Content starts
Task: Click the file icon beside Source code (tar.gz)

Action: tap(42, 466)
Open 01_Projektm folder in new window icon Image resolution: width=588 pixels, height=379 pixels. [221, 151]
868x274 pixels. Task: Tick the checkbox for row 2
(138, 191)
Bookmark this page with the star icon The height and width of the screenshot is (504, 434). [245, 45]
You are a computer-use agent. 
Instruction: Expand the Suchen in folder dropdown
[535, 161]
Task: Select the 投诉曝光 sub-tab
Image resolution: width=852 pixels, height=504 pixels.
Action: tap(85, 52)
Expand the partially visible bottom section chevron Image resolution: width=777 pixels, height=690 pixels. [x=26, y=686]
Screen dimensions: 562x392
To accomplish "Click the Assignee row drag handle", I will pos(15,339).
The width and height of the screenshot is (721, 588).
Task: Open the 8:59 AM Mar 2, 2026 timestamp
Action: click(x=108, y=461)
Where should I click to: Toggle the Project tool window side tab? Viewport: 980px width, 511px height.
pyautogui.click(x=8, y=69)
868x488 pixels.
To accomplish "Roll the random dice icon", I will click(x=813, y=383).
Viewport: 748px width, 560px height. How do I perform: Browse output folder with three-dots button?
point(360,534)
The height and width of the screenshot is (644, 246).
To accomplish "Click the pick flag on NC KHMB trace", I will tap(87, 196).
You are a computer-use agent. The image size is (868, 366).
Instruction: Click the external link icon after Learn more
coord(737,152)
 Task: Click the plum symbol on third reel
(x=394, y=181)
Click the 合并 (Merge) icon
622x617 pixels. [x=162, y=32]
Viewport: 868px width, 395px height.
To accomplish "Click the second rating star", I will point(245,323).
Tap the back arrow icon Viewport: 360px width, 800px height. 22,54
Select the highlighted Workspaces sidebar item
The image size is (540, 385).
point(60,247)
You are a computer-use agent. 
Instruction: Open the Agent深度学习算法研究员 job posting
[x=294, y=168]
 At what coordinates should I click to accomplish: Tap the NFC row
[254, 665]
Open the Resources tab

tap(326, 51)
Content ends
[Task details] This exercise needs each record retyped exactly as shown.

[Response area]
Task: Click the file icon beside Source code (tar.gz)

Action: tap(42, 466)
Open 01_Projektm folder in new window icon Image resolution: width=588 pixels, height=379 pixels. [221, 151]
868x274 pixels. Task: Tick the checkbox for row 2
(138, 191)
Bookmark this page with the star icon The height and width of the screenshot is (504, 434). [245, 45]
You are a computer-use agent. 
Instruction: Expand the Suchen in folder dropdown
[535, 161]
Task: Select the 投诉曝光 sub-tab
Image resolution: width=852 pixels, height=504 pixels.
Action: tap(85, 52)
Expand the partially visible bottom section chevron Image resolution: width=777 pixels, height=690 pixels. [x=26, y=686]
Screen dimensions: 562x392
To accomplish "Click the Assignee row drag handle", I will pos(15,339).
The width and height of the screenshot is (721, 588).
Task: Open the 8:59 AM Mar 2, 2026 timestamp
Action: click(x=108, y=461)
Where should I click to: Toggle the Project tool window side tab? Viewport: 980px width, 511px height.
pyautogui.click(x=8, y=69)
868x488 pixels.
To accomplish "Roll the random dice icon", I will click(x=813, y=383).
Viewport: 748px width, 560px height. How do I perform: Browse output folder with three-dots button?
point(360,534)
The height and width of the screenshot is (644, 246).
To accomplish "Click the pick flag on NC KHMB trace", I will tap(87, 196).
You are a computer-use agent. The image size is (868, 366).
Instruction: Click the external link icon after Learn more
coord(737,152)
 Task: Click the plum symbol on third reel
(x=394, y=181)
Click the 合并 (Merge) icon
622x617 pixels. [x=162, y=32]
Viewport: 868px width, 395px height.
To accomplish "Click the second rating star", I will point(245,323).
Tap the back arrow icon Viewport: 360px width, 800px height. 22,54
Select the highlighted Workspaces sidebar item
The image size is (540, 385).
point(60,247)
You are a computer-use agent. 
Instruction: Open the Agent深度学习算法研究员 job posting
[x=294, y=168]
 At what coordinates should I click to accomplish: Tap the NFC row
[254, 665]
Open the Resources tab

tap(326, 51)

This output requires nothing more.